On Monday, May 10 it was announced that Argentina sent 5.7 million AstraZeneca vaccines to Mexico and that the bottling process would begin soon.

Mexican president Andrés Manuel López Obrador received his first dose of the AstraZeneca vaccine in April, during one his morning press conference in an attempt to promote immunization. 

His Argentine counterpart, Alberto Fernandez, got his second dose of the Russian Sputnik V vaccine in February, but still tested positive for coronavirus on April 3. Studies showed that people who receive this vaccine can still contract the virus, although it is very rare. 

President Joe Biden took his second dose of the Pfizer vaccine on Jan. 11, before he was officially sworn in. 

The U.S. getting more than a couple months  head start means that Latin American countries will be playing catch up for a while. 

Americans can talk about fully reopening the economy in the summer because three of its companies, Pfizer, Modern and Johnson & Johnson, have developed vaccines, and over 34% of the U.S. population is fully vaccinated. 

Meanwhile, Guatemala, Paraguay and Ecuador each have less than 2% of its people fully vaccinated. 

Countries in the region are having to negotiate on the market to receive the scraps from foreign laboratories. 

The only large vaccine deal the U.S. has done was with Mexico in March. They aim to send 2.5 million vaccines to their Southern neighbor. 

Aside from this, the American government has been absent from the distribution process in Latin America and has allowed Russia to pounce on an opportunity. 

The geopolitical adversary of the U.S. has not only committed to giving multiple countries in the region millions of vaccines, but they will allow some to produce their vaccine. 
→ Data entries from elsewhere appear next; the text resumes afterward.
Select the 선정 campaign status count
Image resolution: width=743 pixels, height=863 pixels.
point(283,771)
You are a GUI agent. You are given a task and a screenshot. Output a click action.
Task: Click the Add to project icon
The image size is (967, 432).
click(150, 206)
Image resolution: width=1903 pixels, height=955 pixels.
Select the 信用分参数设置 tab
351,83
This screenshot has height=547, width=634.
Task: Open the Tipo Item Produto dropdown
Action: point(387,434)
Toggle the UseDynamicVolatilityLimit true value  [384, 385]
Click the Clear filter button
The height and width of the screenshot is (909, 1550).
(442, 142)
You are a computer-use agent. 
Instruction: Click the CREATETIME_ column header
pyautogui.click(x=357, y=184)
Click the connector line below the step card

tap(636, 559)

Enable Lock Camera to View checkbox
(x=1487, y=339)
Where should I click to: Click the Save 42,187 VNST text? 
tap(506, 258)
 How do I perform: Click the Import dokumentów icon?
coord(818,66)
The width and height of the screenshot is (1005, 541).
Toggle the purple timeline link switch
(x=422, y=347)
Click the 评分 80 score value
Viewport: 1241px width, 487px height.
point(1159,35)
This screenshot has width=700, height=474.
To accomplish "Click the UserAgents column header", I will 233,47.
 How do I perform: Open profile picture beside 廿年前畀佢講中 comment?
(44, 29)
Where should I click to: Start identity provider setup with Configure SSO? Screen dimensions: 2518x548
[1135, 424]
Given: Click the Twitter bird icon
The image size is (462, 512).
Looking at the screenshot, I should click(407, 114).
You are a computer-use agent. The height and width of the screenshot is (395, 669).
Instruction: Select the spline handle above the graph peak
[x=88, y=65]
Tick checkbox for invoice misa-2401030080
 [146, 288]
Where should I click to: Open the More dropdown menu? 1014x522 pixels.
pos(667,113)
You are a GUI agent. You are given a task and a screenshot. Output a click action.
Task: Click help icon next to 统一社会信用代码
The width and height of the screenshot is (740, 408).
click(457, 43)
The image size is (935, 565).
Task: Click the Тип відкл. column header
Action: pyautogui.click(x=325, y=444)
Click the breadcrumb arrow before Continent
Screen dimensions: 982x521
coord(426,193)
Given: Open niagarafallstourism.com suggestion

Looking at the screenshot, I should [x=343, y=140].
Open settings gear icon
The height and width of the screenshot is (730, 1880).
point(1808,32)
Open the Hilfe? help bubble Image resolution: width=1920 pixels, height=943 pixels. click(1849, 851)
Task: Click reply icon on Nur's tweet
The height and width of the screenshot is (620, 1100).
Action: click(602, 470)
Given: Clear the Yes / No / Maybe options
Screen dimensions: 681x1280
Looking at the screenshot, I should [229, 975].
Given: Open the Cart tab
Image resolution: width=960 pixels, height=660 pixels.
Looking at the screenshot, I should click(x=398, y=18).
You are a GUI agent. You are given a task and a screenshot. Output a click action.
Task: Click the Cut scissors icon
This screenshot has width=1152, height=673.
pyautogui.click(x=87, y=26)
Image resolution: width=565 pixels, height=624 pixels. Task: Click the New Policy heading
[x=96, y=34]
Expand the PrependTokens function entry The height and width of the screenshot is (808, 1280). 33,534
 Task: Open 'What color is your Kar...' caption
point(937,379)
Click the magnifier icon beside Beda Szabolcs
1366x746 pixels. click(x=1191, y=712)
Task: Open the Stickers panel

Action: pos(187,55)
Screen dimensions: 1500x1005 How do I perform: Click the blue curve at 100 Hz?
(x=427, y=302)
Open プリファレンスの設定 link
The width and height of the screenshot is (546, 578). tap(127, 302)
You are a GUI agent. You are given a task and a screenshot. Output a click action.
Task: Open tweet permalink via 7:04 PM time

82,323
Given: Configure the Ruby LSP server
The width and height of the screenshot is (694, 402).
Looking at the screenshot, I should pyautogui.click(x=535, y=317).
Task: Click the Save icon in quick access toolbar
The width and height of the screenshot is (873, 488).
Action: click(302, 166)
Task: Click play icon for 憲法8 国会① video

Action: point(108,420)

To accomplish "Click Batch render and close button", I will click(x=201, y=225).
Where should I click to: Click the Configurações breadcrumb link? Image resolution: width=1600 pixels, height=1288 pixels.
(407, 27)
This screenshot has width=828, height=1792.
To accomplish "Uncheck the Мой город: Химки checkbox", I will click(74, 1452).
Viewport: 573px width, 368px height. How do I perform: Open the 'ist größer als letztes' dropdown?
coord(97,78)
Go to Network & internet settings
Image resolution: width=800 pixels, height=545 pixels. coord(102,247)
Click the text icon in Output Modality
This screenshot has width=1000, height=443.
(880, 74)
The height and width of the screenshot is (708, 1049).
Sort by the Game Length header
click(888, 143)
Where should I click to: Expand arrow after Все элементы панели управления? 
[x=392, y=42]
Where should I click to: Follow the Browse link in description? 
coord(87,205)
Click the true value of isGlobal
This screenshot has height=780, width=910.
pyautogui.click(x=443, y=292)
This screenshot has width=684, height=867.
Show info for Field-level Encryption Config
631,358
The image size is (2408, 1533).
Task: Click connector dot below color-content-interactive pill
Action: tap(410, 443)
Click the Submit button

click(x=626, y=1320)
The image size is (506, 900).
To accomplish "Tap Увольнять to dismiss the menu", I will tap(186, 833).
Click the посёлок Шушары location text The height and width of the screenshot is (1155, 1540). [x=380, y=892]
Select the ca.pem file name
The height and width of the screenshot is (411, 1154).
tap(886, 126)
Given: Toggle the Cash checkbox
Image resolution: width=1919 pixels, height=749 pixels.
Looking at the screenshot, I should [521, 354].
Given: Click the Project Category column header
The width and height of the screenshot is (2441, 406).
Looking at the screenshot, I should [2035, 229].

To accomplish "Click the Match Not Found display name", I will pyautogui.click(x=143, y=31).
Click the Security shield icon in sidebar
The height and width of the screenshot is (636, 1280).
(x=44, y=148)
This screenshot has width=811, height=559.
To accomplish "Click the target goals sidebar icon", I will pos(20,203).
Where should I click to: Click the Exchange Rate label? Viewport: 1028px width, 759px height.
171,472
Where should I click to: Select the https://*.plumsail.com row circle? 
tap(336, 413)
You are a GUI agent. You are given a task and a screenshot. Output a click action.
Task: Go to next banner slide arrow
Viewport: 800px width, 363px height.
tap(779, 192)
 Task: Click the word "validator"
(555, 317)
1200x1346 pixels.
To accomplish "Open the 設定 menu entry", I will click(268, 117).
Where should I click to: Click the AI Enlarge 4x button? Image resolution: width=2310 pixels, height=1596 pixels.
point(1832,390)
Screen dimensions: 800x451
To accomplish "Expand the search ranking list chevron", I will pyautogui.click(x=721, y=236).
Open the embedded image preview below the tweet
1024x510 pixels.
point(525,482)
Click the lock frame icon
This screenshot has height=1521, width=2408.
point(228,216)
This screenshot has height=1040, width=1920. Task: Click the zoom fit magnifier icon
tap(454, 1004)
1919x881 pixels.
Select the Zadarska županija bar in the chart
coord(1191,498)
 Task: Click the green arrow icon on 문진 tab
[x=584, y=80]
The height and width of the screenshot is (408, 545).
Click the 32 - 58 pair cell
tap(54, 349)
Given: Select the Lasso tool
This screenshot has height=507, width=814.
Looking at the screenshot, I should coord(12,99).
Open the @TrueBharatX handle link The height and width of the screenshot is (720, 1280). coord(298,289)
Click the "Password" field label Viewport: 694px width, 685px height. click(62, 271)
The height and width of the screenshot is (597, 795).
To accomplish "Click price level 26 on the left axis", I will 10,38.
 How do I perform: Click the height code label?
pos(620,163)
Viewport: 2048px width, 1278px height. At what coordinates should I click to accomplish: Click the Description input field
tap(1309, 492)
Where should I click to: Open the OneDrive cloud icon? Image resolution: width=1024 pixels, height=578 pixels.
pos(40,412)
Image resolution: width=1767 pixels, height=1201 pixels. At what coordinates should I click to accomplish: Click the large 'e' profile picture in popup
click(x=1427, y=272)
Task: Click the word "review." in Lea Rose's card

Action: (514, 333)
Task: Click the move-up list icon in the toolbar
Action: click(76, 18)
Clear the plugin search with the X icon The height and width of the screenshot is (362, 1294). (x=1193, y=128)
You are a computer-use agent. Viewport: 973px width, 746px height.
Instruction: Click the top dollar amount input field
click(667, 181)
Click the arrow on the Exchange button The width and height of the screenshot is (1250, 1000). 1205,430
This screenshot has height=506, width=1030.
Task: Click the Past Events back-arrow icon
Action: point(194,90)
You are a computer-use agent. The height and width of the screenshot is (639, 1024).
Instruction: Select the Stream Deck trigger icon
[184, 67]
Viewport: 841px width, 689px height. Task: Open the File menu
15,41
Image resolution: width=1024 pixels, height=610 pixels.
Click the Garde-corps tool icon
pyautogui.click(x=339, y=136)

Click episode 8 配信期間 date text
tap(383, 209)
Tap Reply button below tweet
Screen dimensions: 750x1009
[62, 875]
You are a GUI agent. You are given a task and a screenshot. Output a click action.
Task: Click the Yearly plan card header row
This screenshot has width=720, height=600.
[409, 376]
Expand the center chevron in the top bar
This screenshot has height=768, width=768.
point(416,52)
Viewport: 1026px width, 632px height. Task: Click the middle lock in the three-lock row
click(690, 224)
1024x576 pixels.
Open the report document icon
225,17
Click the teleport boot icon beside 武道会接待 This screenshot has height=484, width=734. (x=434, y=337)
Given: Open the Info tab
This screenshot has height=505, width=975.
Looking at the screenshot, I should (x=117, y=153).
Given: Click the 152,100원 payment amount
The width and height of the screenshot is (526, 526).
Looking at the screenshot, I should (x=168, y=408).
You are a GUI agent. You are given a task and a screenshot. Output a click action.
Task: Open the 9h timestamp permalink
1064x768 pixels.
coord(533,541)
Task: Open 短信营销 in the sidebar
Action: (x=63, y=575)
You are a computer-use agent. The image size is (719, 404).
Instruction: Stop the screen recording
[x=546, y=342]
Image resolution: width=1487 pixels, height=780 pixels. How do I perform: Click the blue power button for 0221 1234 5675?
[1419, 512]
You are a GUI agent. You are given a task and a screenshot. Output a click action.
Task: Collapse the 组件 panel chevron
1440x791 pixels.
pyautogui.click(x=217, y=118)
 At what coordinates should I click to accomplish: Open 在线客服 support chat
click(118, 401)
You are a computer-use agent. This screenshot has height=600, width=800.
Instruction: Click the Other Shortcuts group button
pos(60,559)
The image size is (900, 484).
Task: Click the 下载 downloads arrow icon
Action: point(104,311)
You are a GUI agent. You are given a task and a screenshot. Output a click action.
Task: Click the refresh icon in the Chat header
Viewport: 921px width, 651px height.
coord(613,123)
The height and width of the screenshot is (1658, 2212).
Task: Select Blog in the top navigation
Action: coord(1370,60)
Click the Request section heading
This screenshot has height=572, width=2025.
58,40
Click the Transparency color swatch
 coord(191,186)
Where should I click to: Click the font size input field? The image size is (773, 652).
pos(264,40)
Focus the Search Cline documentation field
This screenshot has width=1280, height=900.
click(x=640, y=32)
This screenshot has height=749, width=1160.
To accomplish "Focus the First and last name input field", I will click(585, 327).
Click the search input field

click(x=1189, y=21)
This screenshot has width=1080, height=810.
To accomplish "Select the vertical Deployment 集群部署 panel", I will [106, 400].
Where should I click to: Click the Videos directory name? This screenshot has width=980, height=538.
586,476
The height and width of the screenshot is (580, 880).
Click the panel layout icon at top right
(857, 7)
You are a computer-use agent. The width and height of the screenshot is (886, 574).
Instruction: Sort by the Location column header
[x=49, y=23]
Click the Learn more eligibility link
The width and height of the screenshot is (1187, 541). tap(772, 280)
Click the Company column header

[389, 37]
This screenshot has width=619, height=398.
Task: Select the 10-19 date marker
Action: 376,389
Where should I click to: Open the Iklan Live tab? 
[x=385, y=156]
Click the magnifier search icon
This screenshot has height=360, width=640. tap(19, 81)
Russia will allow Argentina to produce Sputnik V, and they will do so at a rate of one million doses per month for one year. However, the goal will be to work up to producing five million per month. 

Bolivia’s Deputy Minister of Foreign Trade, Benjamin Blanco, confirmed last week that there were also promising talks between both countries.  

“We are working with the Russian Investment Fund, seeing what possibilities there are for a Bolivian public or private company to start manufacturing these immunizers,” the official said. 

Some might fear that Russia is trying to increase its influence in the region, but only time will tell if this is simply an outdated Cold War manner to approach the issue. 

China has also not hidden their intentions to expand into the Latin American economy in recent years with their Belt and Road Initiative. The rising power has invested billions into the region through large-scale infrastructure projects. 

These investments are not free of petitions from the Chinese government and one of them is for a country to cease recognition of Taiwan. 

Countries in Latin America who choose to hold diplomatic relations with Taiwan, like Guatemala, Honduras, Nicaragua, and Paraguay, will not receive China’s Sinopharm COVID-19 vaccine

Taiwan feared that its allies in the region would abandon them for vaccines, but they all held out so far. 

The Chinese vaccine was only given emergency approval by the World Health Organization on Friday, May 7. 

To many, the pandemic should have brought people together, but geopolitical interests are still at play during this public health crisis.